This is the working area for the technical and legal teams. The focus of this effort is for recording ideas and considerations about improving machine detection and recognition of licenses and headers in code.
(from JL) The current Matching Guidelines and license markup was developed over the past several years. While the guidelines were relatively easier to come up with, how much markup to use and how to implement it was an on-going discussion of much debate. As relevant to the proposals here, the discussion around how much markup to use recognized that more markup would increase consistent results by reducing the need for tool makers to interpret the guidelines. However, due to the amount of work of potentially having markup on every license file, a more conservative approach was taken with the recognition that we could always add more markup over time (but taking it away would be harder).

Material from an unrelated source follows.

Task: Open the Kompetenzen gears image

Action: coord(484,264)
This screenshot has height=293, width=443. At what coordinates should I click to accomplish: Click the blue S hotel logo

The template language was a result of a collaboration between members of the legal and technical teams. The goal of the template was developed with the following goals in mind:
- Enable both humans and, to a lesser extent, tools to be able to determine if two license texts were equivalent.
- Preserve the original language of the license text.
- Leverage existing annotations and tools (e.g. the use of regular expressions to denote matches to variable text).
The current templating language is documented in Appendix II of the specification (http://spdx.org/sites/spdx/files/SPDX-2.0.pdf)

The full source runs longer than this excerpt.